Volkmar Klein: „Entwicklungspolitik ist auch sicherheitspolitische Vorsorge.”

Die drastischen Kürzungen im Bundeshaushalt sowie die aufgeheizte Debatte über die Wirksamkeit von Entwicklungspolitik sind besorgniserregend. Im Interview mit VENRO erklärt Volkmar Klein, Sprecher der CDU/CSU-Bundestagsfraktion für Wirtschaftliche Zusammenarbeit und Entwicklung, warum Entwicklungspolitik sinnvoll ist. Mit Blick auf die Entwicklungsausgaben fordert er, sich von der Fixierung auf Prozentvorgaben zu trennen.

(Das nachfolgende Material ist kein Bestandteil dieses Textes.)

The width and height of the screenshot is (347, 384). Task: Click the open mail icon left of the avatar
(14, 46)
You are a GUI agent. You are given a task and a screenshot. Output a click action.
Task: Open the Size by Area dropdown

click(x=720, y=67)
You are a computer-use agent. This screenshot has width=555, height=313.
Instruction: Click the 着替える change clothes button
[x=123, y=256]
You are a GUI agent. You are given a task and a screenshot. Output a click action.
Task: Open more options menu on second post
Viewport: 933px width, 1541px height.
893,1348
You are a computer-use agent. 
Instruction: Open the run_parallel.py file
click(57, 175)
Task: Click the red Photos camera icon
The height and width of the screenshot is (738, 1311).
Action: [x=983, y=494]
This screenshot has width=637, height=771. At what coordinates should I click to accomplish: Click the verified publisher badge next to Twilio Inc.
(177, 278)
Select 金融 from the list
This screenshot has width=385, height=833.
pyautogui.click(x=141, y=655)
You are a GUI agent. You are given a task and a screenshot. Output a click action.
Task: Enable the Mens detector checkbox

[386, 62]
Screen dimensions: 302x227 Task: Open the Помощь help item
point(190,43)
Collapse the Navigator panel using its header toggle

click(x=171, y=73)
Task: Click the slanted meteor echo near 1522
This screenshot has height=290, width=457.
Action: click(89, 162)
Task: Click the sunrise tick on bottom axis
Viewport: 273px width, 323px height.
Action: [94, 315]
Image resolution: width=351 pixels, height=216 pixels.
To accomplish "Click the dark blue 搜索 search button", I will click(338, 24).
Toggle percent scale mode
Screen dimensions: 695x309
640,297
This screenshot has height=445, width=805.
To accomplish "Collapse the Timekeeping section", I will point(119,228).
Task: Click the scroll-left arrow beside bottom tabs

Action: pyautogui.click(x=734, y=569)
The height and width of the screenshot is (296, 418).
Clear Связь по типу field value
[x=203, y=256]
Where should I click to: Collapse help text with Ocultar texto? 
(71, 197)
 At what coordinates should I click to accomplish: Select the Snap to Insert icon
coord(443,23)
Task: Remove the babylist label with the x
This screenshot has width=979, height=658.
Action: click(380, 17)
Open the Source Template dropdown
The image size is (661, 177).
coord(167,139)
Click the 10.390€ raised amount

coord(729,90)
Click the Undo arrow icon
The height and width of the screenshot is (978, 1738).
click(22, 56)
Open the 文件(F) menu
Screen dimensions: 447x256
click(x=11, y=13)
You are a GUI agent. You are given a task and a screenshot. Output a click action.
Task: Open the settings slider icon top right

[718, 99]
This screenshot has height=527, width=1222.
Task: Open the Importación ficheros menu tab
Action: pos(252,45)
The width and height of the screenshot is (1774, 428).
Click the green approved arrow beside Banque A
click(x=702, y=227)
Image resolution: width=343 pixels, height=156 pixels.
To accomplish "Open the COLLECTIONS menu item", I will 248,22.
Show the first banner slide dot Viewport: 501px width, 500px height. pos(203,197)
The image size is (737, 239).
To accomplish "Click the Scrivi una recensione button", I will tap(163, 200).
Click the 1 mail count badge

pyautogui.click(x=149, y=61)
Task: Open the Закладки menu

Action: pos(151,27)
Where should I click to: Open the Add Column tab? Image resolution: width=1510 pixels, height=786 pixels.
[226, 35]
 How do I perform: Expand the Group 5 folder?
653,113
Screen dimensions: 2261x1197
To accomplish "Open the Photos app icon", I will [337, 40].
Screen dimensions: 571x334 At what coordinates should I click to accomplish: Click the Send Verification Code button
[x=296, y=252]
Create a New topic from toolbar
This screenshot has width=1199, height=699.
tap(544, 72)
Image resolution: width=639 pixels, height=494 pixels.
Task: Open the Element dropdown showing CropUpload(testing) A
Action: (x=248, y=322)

Herr Klein, wir erleben zurzeit eine aufgeheizte öffentliche Debatte rund um die Wirksamkeit der deutschen Entwicklungspolitik. Finanzminister Christian Lindner schlägt vor, die Gelder für Entwicklungszusammenarbeit weiterhin stark zu kürzen. Damit würde das Entwicklungsministerium (BMZ) in dieser Legislaturperiode rund 3,5 Milliarden Euro weniger zur Verfügung haben als zum Ende der letzten Regierung – ein Minus von 25 Prozent. Kaum ein anderes Ressort wird so stark zusammengestrichen. Gleichzeitig steigen die Bedarfe weltweit und es gilt, komplexe globale Herausforderungen zu bewältigen. Hat sich die Bedeutung der Entwicklungspolitik nach dem russischen Angriff auf die Ukraine grundsätzlich verändert?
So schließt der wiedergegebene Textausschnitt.